Over 300 dead, 1,400 wounded:
Children killed as Israeli jets pound Gaza for 3rd day
ISRAEL: Israeli jets bombed Hamas targets in the Gaza Strip for a
third day on Monday, killing several children, amid growing
international calls for halt to the violence that has left more than 300
dead.
As Israeli tanks massed ahead of an expected ground operation,
warplanes staged dozens of bombing raids in the densely-populated
Palestinian enclave overnight, killing seven people including six
children, medics said.
UN Secretary General Ban Ki-moon repeated his call for an end to the
hostilities and urged Israel to allow humanitarian aid into the enclave
that it has kept virtually sealed since Hamas seized power there in June
2007.
“He strongly urges once again an immediate stop to all acts of
violence,” his spokeswoman said.
The Israeli blitz, unleashed on Saturday in retaliation for ongoing
rocket and mortar fire from Gaza, has killed 310 Palestinians and
wounded more than 1,400 others, with most of the victims Hamas members,
according to Gaza medics.
They said that among those killed overnight were four girls from the
same family aged from one to 12 years old.
They died in an air raid in the northern town of Jabaliya that
targeted a mosque near their home, while two boys were killed in a raid
on the southern city of Rafah, medics said.
China and Japan joined the growing international chorus for a halt to
the violence, which has also included Britain, France and Russia.
Beijing said it was “shocked and seriously concerned” at the
violence, while Japan called on Israel to “exercise its utmost
self-restraint” and for Palestinian militants to halt rocket attacks.
Hamas, the Islamist Palestinian movement branded a terror group by
Israel and the West, remained defiant and lashed out at the world for
not doing enough to end the Israeli blitz.
Israel is “committing a holocaust as the whole world watches and
doesn’t lift a finger to stop it,” Hamas spokesman Fawzi Barhum told
reporters.
The Islamist group “reserves the right to hit back at this aggression
with martyr operations,” meaning suicide bombings of the sort Hamas has
not carried out inside Israel since January 2005, he said.

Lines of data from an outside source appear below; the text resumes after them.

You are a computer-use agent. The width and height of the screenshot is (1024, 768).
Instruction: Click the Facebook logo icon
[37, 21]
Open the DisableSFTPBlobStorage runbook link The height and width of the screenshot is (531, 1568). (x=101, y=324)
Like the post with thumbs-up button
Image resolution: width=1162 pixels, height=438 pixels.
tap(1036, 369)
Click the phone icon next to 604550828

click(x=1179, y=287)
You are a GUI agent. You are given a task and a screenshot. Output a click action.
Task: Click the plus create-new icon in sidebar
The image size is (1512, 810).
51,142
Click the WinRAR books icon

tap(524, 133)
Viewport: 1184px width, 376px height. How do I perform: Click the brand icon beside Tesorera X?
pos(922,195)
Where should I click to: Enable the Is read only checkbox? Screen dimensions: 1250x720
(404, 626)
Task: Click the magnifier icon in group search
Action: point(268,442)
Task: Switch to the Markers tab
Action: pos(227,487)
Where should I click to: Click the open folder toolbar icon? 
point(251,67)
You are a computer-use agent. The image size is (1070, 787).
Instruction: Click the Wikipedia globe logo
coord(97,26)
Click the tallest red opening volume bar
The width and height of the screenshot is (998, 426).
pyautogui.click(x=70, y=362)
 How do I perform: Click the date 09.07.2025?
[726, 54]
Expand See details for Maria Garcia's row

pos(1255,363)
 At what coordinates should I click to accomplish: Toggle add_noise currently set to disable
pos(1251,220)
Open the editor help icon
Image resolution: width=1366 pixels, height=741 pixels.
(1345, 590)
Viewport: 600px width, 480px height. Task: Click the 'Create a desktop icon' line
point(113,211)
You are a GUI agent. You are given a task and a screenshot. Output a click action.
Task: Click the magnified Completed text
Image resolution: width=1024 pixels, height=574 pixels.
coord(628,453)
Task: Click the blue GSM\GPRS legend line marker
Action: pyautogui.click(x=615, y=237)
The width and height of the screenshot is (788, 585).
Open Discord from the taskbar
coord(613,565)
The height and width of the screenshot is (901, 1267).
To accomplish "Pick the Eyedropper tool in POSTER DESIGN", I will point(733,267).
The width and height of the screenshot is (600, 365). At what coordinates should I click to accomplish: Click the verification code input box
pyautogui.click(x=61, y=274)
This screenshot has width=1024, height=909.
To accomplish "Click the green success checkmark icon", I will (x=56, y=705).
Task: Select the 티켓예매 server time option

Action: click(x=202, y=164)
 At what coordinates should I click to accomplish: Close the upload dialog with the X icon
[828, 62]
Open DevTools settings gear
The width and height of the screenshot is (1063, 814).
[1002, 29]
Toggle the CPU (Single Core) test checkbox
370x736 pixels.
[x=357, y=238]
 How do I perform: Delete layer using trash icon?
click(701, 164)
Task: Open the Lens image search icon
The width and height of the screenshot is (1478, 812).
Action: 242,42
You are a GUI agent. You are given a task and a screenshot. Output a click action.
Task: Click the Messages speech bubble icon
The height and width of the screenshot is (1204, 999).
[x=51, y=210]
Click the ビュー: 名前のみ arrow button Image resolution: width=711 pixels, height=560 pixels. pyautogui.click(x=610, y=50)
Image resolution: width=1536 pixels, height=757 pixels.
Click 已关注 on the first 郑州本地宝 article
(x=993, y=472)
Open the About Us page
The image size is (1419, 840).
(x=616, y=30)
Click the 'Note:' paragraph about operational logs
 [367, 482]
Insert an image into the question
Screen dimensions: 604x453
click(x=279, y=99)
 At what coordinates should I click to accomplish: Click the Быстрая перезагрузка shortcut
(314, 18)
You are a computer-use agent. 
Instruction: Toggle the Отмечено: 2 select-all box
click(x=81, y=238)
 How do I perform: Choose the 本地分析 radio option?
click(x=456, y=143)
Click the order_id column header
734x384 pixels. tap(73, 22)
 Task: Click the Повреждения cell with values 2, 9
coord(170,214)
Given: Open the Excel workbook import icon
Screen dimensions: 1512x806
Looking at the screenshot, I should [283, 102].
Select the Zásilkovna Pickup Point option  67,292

Hamas has responded to the Israeli onslaught by firing nearly 100
rockets and mortars into the Jewish state, killing one man and wounding
a handful of others.
Some of the rockets landed some 30 kilometres (18 miles) inside
Israel, the farthest yet.
Despite the ongoing bombardment, Israel said that it would allow 100
truck-loads of humanitarian aid into Gaza on Monday. The Kerem Shalom
crossing in Gaza’s south was opened on Monday morning to allow the
passage of the goods, an Israeli military spokesman told AFP.
As pressure mounted within the impoverished territory, dozens of
Gazans tried to break through the border into Egypt on Sunday, to be
stopped by Egyptian police firing into the air.
An Egyptian policeman was killed and another wounded by shots from
across the border in the divided town of Rafah, a security official and
medics said, adding that the source of the fire was unclear.
Amid vows by Israeli Defence Minister Ehud Barak to expand the air
blitz and to send in ground troops if necessary, the Israeli cabinet on
Sunday gave the green light to call up 6,500 reserve soldiers.
The Israeli offensive sparked protests across the world, with
demonstrations held in European capitals, Turkey, Egypt and Syria. At
least two Palestinians were killed with clashes with Israeli security
forces during protests in the occupied West Bank.
Israel unleashed “Operation Cast Lead” against Hamas in the middle of
Saturday morning, with some 60 warplanes bombing more than 50 targets in
just a few minutes.
The Israeli blitz came after days of spiralling violence since the
expiry of the Gaza truce. It comes less than two months before snap
parliamentary elections in Israel called for February 10.